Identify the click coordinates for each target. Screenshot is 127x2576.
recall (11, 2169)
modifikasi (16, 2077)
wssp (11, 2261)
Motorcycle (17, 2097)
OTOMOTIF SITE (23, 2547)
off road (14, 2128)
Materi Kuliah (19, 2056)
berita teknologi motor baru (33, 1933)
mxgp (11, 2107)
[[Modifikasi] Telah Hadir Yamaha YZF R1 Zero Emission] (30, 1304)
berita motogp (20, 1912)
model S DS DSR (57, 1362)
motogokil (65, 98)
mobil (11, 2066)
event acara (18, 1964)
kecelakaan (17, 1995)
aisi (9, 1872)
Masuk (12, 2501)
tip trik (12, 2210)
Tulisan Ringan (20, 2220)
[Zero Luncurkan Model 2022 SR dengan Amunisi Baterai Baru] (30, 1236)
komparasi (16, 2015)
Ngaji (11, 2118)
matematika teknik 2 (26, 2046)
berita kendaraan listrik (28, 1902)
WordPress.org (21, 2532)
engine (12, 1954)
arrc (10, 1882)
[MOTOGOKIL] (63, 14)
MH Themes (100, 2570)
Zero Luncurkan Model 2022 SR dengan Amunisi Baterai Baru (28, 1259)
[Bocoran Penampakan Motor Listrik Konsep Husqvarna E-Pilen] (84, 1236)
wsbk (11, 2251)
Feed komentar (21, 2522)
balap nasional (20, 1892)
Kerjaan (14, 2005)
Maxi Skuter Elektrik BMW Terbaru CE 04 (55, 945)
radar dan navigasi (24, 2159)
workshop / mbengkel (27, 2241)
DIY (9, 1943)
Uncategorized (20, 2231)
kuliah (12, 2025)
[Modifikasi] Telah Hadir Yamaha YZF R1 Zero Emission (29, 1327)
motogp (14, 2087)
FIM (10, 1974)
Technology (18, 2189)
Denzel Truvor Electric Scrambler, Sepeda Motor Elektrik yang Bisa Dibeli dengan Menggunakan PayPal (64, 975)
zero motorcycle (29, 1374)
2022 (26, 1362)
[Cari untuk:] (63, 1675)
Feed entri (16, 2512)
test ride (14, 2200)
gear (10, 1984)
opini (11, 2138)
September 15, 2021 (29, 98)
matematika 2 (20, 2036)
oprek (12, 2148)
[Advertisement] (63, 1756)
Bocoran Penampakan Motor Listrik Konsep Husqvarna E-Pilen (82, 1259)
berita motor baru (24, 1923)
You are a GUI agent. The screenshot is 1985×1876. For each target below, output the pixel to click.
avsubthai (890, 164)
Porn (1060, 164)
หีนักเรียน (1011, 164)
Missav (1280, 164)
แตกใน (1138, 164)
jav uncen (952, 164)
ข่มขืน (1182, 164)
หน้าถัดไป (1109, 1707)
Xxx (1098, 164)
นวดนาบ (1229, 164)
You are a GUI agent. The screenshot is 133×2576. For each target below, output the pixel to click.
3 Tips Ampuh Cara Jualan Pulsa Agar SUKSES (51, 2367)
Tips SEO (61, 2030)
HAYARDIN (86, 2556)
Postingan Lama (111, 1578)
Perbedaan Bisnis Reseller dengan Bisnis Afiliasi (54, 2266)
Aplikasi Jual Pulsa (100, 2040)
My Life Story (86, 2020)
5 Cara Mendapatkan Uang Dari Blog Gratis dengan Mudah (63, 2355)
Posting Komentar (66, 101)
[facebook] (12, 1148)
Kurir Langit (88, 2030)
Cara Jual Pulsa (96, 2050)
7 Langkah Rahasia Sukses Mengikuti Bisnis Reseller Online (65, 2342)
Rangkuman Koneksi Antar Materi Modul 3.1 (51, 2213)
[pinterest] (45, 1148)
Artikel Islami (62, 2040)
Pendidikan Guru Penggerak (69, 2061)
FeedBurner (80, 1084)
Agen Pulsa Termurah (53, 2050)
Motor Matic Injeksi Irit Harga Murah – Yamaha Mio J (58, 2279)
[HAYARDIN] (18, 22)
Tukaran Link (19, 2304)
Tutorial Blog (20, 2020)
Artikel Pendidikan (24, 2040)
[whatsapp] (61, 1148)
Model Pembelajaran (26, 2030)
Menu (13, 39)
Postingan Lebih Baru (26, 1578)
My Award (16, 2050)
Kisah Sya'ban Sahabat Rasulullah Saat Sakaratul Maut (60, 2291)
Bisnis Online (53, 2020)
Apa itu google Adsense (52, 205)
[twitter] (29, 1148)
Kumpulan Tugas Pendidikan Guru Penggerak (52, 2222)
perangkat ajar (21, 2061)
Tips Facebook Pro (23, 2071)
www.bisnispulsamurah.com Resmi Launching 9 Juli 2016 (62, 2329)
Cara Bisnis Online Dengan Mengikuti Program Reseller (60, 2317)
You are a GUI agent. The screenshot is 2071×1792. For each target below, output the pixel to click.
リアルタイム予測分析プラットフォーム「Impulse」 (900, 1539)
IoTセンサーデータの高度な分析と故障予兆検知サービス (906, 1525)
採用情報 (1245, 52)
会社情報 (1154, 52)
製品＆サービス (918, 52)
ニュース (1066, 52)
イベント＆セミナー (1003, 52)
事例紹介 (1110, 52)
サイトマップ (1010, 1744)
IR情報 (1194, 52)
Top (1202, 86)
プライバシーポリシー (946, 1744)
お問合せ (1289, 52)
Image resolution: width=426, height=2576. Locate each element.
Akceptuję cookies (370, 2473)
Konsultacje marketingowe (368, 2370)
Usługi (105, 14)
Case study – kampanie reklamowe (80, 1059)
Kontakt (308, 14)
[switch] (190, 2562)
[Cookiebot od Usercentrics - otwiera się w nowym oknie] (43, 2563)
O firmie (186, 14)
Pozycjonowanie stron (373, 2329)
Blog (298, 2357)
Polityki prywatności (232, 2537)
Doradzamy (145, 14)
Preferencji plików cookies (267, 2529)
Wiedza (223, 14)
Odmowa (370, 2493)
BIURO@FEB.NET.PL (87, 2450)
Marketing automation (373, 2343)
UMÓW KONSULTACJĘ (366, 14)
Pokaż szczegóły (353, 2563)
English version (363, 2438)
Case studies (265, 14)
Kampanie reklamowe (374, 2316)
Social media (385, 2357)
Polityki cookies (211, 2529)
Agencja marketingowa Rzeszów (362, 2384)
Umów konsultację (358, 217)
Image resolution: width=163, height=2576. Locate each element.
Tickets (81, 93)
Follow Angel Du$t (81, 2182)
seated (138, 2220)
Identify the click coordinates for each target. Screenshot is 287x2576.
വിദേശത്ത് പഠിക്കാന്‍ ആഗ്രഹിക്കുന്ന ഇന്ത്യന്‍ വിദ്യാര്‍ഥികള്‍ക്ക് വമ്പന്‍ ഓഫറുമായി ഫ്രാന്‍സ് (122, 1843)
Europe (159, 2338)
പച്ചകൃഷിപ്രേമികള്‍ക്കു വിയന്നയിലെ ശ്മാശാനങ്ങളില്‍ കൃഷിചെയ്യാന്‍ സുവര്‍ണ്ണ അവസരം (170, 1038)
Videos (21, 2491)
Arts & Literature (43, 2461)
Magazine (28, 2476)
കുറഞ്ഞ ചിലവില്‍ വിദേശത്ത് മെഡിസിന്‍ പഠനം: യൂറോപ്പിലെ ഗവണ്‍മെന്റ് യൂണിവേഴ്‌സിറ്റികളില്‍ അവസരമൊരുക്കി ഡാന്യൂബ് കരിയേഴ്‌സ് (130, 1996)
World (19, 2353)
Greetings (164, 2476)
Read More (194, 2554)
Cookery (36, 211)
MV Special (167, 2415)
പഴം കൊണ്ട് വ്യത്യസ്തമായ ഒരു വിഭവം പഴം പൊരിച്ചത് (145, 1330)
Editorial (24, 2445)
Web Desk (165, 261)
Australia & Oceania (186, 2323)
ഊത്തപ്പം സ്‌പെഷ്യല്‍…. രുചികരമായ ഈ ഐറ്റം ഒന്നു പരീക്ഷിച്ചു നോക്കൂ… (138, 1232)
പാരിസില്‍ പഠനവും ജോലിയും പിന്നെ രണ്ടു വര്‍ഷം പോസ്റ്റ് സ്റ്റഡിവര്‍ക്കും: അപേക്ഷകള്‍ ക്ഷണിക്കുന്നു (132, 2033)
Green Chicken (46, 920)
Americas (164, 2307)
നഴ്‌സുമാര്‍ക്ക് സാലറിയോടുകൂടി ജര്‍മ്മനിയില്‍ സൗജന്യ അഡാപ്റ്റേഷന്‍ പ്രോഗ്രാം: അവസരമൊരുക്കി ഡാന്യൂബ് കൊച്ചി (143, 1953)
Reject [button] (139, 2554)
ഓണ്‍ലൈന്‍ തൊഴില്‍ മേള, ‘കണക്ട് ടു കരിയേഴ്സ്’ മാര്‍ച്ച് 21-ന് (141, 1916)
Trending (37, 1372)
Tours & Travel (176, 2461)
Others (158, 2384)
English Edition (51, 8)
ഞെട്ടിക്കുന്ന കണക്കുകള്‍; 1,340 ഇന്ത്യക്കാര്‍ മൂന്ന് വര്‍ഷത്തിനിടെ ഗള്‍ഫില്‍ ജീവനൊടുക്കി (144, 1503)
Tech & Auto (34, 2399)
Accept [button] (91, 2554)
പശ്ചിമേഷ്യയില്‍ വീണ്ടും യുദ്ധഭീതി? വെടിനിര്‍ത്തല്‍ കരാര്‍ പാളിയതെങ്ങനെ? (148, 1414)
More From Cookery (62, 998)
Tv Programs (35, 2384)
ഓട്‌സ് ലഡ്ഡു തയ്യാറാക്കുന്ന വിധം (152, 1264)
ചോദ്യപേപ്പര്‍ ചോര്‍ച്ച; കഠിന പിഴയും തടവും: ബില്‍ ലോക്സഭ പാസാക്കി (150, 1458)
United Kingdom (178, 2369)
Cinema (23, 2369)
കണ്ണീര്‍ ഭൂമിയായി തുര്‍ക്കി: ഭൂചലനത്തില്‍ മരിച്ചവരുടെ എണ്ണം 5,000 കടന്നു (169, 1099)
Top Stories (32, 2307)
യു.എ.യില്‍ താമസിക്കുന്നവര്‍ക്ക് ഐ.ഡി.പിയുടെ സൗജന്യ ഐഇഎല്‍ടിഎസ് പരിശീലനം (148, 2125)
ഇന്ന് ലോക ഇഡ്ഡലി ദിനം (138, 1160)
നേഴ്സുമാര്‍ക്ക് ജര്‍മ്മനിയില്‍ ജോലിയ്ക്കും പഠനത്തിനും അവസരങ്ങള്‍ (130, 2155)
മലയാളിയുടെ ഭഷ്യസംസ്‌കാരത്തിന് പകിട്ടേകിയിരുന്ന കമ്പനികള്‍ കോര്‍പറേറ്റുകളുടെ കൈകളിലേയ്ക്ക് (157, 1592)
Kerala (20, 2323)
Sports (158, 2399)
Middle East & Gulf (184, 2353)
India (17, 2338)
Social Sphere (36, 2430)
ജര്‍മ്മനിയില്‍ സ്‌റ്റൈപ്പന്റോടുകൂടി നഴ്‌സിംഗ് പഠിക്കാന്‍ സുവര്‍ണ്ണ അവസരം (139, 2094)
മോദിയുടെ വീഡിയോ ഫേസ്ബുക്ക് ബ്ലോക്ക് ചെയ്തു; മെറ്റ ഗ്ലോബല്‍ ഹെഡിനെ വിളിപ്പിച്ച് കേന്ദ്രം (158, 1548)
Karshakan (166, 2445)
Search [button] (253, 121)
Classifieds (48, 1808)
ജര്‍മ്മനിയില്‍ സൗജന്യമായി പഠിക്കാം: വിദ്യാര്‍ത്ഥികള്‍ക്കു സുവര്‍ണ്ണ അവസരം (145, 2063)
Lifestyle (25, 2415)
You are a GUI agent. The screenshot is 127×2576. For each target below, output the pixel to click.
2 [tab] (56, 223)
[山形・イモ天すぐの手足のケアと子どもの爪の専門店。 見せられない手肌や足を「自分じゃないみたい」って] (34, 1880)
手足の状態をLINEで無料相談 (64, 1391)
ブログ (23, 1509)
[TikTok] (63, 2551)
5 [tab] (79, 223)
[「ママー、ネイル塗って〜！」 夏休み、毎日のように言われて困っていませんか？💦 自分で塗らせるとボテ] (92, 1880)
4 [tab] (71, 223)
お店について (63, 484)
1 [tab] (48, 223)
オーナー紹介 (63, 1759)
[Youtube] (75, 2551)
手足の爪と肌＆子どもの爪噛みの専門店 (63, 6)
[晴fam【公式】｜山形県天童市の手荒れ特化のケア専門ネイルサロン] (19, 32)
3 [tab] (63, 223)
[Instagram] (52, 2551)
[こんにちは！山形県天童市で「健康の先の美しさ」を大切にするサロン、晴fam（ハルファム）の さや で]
────────────────────
* **Exercise details**
Using the records above, set down exactly the lines from the one with "ഓട്‌സ് ലഡ്ഡു തയ്യാറാക്കുന്ന വിധം (152, 1264)" through the one with "കണ്ണീര്‍ ഭൂമിയായി തുര്‍ക്കി: ഭൂചലനത്തില്‍", inclusive, and nothing more.

* **Solution**
ഓട്‌സ് ലഡ്ഡു തയ്യാറാക്കുന്ന വിധം (152, 1264)
ചോദ്യപേപ്പര്‍ ചോര്‍ച്ച; കഠിന പിഴയും തടവും: ബില്‍ ലോക്സഭ പാസാക്കി (150, 1458)
United Kingdom (178, 2369)
Cinema (23, 2369)
കണ്ണീര്‍ ഭൂമിയായി തുര്‍ക്കി: ഭൂചലനത്തില്‍ മരിച്ചവരുടെ എണ്ണം 5,000 കടന്നു (169, 1099)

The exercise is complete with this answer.